## INSTRUCTIONS TO FOLLOW
Please copy each line from the entries that contains the string "computer".
--- RECORDED DATA Enclosed Below ---
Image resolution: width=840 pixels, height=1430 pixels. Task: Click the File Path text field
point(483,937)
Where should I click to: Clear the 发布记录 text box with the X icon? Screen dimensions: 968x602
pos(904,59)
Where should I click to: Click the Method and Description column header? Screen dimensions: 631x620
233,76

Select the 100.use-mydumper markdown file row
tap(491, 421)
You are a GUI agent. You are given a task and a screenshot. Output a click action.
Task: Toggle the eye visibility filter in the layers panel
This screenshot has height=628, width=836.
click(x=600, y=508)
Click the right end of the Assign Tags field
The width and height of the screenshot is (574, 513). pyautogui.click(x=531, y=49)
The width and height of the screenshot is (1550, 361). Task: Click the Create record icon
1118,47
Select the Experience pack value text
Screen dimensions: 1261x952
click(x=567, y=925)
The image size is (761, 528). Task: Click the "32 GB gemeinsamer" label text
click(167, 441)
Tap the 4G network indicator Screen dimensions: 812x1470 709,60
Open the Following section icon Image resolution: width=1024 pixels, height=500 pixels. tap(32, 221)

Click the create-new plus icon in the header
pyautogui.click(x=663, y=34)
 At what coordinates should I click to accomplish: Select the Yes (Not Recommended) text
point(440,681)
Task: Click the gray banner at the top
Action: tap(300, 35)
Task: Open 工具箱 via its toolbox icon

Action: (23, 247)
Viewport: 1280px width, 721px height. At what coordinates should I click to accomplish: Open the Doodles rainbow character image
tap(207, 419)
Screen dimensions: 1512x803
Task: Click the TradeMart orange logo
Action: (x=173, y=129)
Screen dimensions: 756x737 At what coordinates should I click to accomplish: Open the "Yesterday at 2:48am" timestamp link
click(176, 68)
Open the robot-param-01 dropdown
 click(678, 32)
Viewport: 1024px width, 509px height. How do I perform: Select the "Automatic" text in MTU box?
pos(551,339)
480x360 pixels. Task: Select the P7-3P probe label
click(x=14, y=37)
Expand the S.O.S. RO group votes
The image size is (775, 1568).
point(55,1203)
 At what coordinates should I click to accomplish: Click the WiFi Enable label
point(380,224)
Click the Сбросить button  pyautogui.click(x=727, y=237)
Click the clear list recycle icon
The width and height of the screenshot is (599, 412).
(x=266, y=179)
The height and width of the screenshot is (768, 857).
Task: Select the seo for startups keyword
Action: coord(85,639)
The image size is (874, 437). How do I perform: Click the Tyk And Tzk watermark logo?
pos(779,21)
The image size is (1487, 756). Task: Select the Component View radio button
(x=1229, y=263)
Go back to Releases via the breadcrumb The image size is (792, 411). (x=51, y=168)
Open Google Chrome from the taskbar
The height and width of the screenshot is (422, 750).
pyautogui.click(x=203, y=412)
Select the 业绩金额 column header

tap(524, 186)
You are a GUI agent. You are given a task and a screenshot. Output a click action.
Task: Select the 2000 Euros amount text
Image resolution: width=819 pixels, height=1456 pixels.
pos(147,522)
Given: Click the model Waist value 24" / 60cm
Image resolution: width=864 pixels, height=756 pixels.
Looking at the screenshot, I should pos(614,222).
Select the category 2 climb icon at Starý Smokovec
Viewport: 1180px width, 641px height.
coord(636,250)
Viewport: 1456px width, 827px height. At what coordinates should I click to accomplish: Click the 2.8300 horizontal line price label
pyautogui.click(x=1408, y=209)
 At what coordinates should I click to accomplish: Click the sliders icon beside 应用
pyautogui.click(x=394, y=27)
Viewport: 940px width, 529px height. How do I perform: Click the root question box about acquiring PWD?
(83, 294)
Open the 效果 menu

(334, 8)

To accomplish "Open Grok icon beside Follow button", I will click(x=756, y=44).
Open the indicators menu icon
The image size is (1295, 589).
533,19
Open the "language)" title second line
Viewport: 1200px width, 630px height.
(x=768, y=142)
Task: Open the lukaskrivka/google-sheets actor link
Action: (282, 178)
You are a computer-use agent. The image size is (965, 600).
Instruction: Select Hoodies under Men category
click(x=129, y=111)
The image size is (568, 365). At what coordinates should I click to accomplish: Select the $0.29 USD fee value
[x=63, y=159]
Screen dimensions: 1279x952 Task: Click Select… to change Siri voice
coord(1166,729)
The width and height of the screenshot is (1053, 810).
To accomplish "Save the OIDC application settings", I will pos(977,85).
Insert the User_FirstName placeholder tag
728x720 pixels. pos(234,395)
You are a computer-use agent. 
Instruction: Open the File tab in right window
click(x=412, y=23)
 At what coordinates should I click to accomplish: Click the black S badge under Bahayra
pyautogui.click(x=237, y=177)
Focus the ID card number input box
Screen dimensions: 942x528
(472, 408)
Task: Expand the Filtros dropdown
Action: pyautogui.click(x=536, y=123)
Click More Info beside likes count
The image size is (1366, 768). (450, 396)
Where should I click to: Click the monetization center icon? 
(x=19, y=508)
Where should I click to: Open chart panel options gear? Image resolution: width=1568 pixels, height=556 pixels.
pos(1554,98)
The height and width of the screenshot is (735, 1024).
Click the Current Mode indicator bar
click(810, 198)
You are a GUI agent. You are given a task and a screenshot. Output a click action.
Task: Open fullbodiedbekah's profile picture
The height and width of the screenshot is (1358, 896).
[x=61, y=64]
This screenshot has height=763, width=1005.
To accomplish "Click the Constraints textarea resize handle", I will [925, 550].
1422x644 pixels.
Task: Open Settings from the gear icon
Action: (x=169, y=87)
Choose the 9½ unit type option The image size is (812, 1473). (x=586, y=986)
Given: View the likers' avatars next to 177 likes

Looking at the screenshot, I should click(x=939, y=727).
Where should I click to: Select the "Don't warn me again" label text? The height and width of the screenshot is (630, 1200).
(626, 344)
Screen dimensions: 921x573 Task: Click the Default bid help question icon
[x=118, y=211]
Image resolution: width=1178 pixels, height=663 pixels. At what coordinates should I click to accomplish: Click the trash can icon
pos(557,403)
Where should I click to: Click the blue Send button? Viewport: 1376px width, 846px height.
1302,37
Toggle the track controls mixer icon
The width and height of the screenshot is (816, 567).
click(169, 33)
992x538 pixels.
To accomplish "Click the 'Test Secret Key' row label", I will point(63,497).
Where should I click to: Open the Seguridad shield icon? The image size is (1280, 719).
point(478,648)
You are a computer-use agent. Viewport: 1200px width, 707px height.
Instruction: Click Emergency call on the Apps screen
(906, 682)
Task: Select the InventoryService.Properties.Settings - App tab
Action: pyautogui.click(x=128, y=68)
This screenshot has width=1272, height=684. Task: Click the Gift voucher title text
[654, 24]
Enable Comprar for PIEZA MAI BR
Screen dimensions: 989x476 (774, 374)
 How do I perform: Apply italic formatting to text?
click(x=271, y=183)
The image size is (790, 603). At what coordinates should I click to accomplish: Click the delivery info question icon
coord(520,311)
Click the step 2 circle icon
--- End of Enclosed RECORDED DATA ---
## RESULT OF THIS TASK
You are a computer-use agent. The image size is (965, 600).
You are a computer-use agent. 
You are a computer-use agent. Viewport: 1200px width, 707px height.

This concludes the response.